[Doc-SIG] What counts as a url?

Tony J Ibbs (Tibs) tony@lsl.co.uk
Fri, 16 Mar 2001 11:23:19 -0000


Edward D. Loper wrote:
> So I'm working on adding HREFs to STminus.  They look like this::
>
>     "anchor name":URL

OK.

> Where URL is either a relative URL or an absolute URL..  So I went
> and looked up "RFC 2396":http://www.w3.org/Addressing/rfc2396.txt .
> It suggests (if I'm reading it correctly) that we could define
> a URL as::
>
>     ([a-zA-Z0-9-_.!~*'();/?:@&=+$,#] | %[0-9a-fA-F][0-9a-fA-F])+

Ah - do we want URLs or URIs? I can never remember the difference.

I am loathe to stop people from using the full generality of "pointers
to the web", and this means delving into nasty stuff. See

	http://www.foad.org/~abigail/Perl/url2.html

for some interesting details. I think we need to avoid that.

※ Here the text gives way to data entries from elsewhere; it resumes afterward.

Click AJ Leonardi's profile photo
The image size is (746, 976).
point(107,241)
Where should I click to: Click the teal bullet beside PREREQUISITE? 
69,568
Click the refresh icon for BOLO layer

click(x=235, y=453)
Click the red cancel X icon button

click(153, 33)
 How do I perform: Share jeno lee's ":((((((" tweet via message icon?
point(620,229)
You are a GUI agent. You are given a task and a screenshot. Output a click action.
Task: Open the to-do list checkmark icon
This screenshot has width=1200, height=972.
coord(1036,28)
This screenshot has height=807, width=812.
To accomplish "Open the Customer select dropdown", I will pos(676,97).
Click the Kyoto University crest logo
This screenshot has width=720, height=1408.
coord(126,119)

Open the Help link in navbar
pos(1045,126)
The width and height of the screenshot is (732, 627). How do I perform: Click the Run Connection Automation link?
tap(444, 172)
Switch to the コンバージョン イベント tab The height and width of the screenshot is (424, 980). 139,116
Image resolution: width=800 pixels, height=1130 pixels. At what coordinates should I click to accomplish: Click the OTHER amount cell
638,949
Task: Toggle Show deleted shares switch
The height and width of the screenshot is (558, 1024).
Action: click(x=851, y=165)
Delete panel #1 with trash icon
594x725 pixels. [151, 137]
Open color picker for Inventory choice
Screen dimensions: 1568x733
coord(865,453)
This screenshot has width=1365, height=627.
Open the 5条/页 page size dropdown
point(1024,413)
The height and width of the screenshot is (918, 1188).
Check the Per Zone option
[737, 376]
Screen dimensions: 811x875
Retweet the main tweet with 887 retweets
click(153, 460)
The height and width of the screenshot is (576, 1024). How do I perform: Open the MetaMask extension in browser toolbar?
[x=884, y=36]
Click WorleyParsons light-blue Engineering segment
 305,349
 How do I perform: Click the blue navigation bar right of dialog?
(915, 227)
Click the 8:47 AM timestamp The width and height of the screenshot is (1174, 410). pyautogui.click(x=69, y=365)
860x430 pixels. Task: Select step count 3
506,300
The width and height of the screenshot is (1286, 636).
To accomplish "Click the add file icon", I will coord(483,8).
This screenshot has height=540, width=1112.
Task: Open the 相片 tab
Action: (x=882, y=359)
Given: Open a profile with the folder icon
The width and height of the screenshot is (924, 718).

> Should we use that regexp for URLs?  Or perhaps we should go for
> simplicitly, and say that the regexp ends at whitespace::
>
>     [^\s]+
>
> In either case, we'll have to be careful to say::
>
>     See "this":http://url .
>
> instead of::
>
>     See "this":http://url.

Hmm, that breaks with ST tradition, and indeed my code treats that final
"." as not being part of the URI. Hmm.

> Is that a problem?  If so, what can we do about it?
> (Keep in mind that it *is* acceptable to have a URL that ends in a
'.')..

I'll think on it, for my part (and read some specs).

> Of course, I don't think people will be including HREFs in their
> documentation much, anyway.. So the main issue for most people
> will just be that they can't use '":' in certain environments..

Erm, I wouldn't bet on that. And we *are* trying to retain
compatibility/usefulness as a tool for working on text files as well,
remember, where this sort of thing is more likely.

Tibs (slightly worriedly)

--
Tony J Ibbs (Tibs)      http://www.tibsnjoan.co.uk/
"How fleeting are all human passions compared with the massive
continuity of ducks." - Dorothy L. Sayers, "Gaudy Night"
My views! Mine! Mine! (Unless Laser-Scan ask nicely to borrow them.)